Yasch22 wrote: There is actually more overlap between the two than a lot of the talking heads on mainstream media are letting on. I think the main issue is that the establishment doesn't like it very much when newcomers
(a) find ways to play the game that they can't control
(b) transfer big chunks of money from a handful of established players
(c) disrupt the already shady-shoddy business of setting price targets.
A lot of them right now are retailers, and the biggest lot of all are members of WallStreetBets -- but not all of them are.

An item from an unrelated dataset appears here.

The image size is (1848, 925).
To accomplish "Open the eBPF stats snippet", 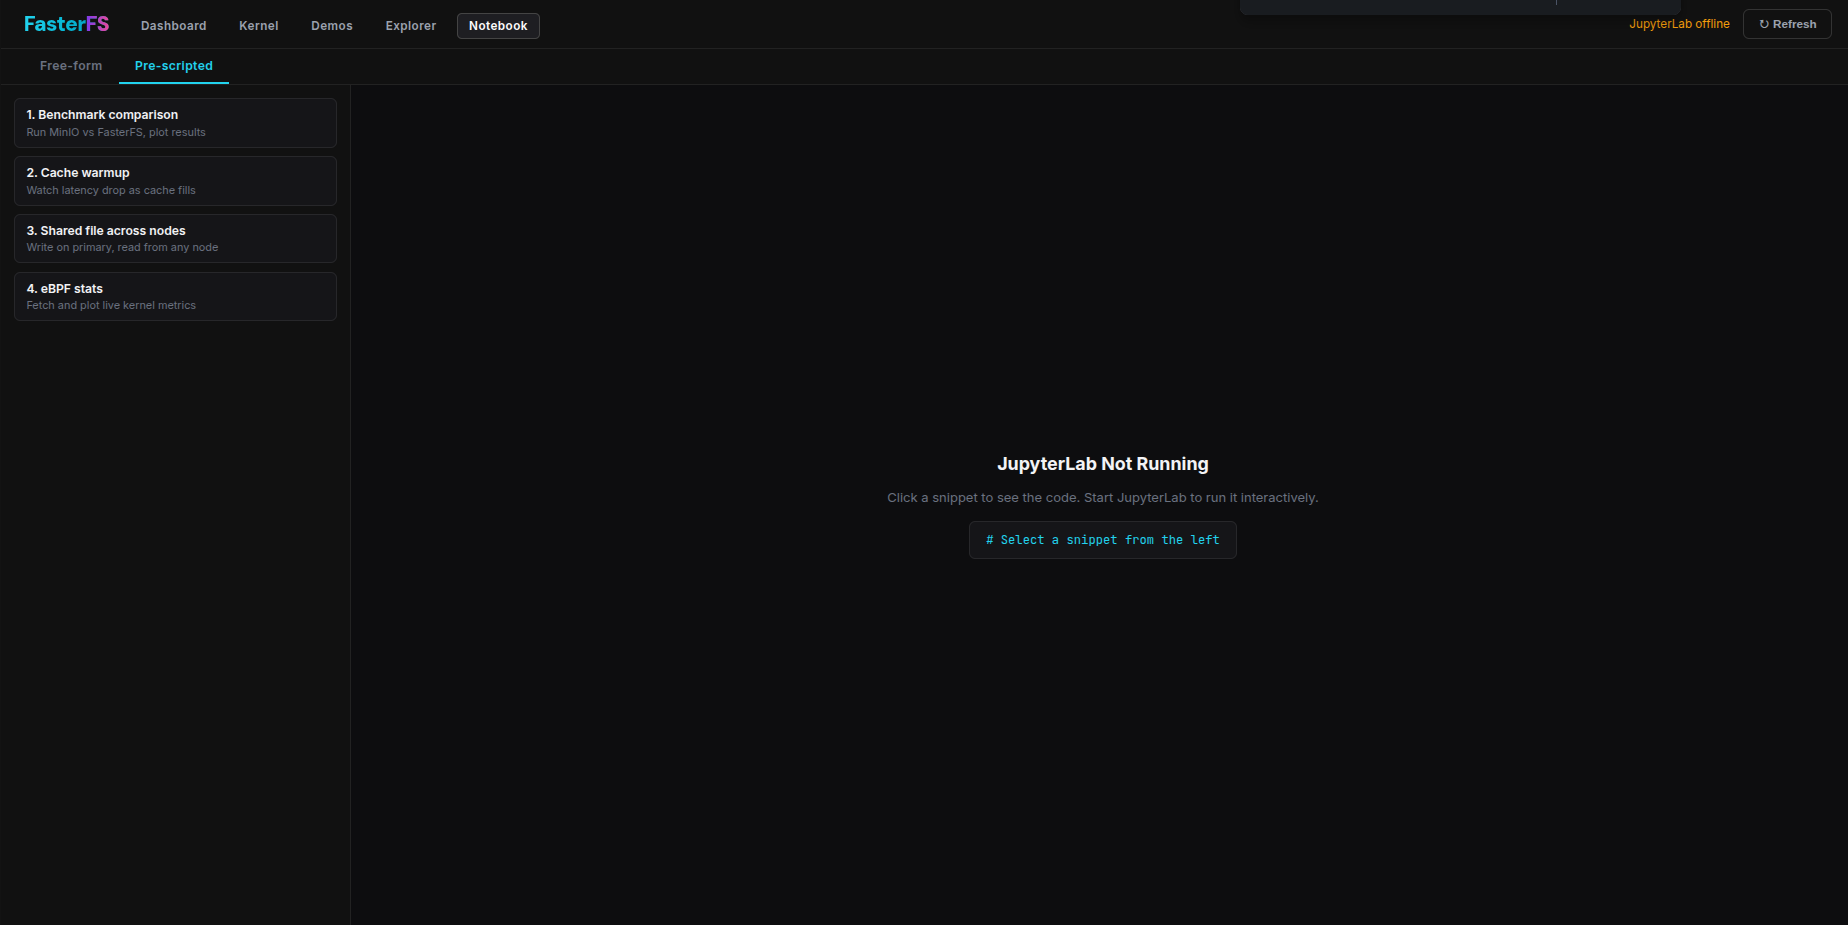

N.B. there are niche trading houses in the establishment itself that track any momentum movements and pile in. These "algobot" traders make huge amounts of cash out of any volatility. They typically make pots of money from the retail day-trader. One of the only ways most retailers have to win is to find a really good sector and a handful of really great companies in that sector, and then just hold for years.

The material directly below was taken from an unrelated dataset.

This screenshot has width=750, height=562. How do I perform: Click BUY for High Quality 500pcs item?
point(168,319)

The arguments against WSB are mainly focused on what's happening with GameStop. But that's an outlier, a crazy anomaly that was caused by the greed of a few extremely wealthy hedge funds that specialize in short plays. These guys had already scored a giant win. The sp had dropped from $15 to $4 in a couple of years. But they piled in even more, apparently trying to drive GME down into penny stock territory, which in turn would make it hard to raise money or to reward good employees with options.

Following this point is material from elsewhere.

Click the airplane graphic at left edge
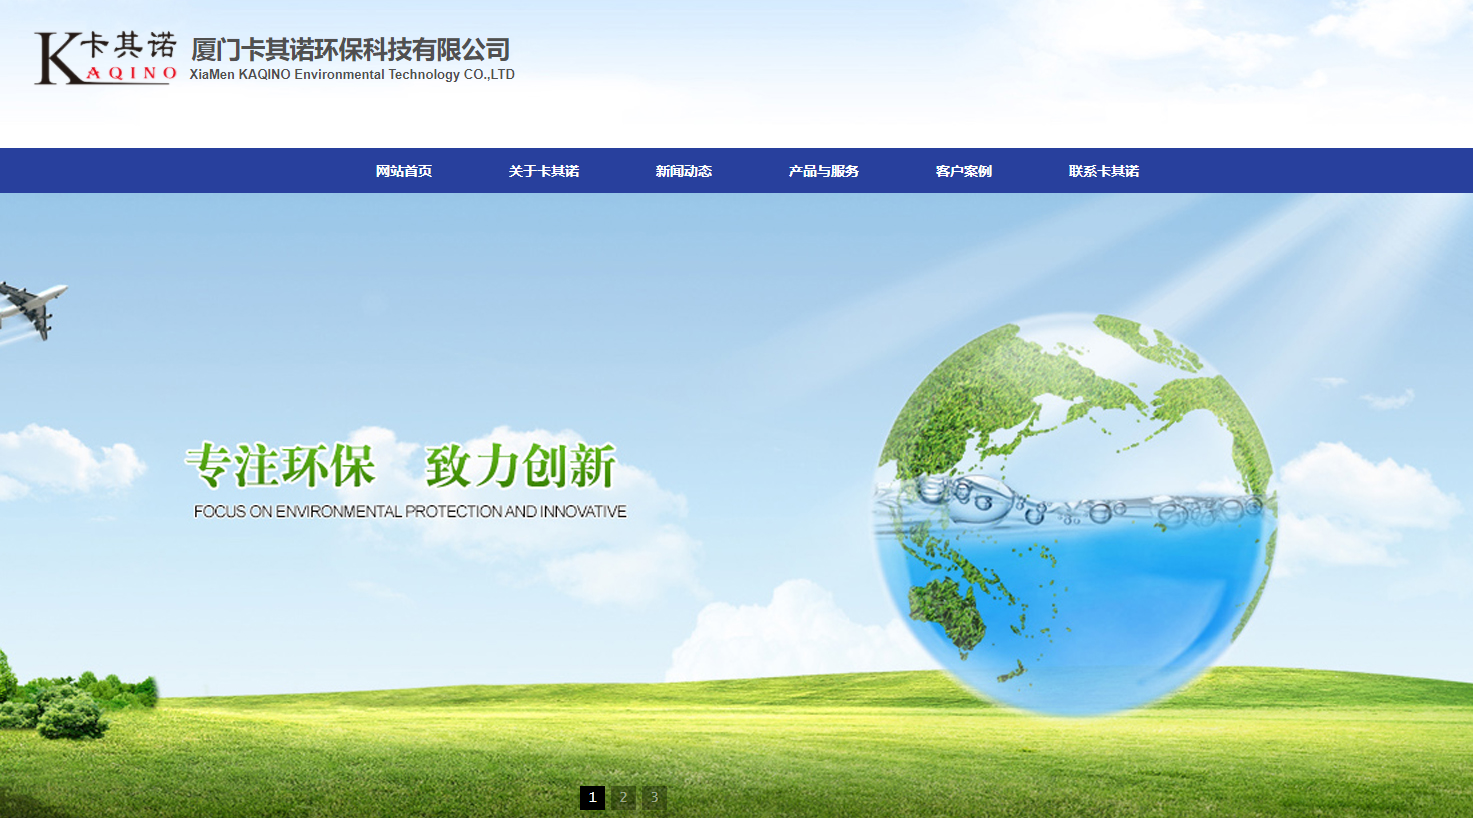Screen dimensions: 1473x818 (30, 308)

Basically, they were in the business of destroying GME. They got so greedy they didn't recognize the risk of the counter-move by the WSB-led retailers. They just kept buying and buying, suddenly turning the shorters' gains into losses. The shorters still couldn't admit defeat, so they doubled down. They brought in all kinds of allies, including Andrew Left of Citron Research -- but then he lost a ton of money too. The original short company -- Melvin -- finally managed to escape their position yesterday afternoon, but only after losing something like half of their $13b capitalization.
GME was able to skyrocket in the way that it did because the shorters were caught in an epic squeeze, but they set up the squeeze all by themselves, as the short position on GME got to the ridiculously greedy level of 140%, something that isn't even supposed to be possible. At levels like that, and with the sp rising, it gets harder and harder to even find the shares to buy back.
C'est la vie. It's impossible not to sympathize with the short squeezing retailers in this story. And it's ridiculous to see the Globe & Mail and Reuters side so easily with the long-established and "respectable" short selling hedge funds against ALL the momentum players who opposed them.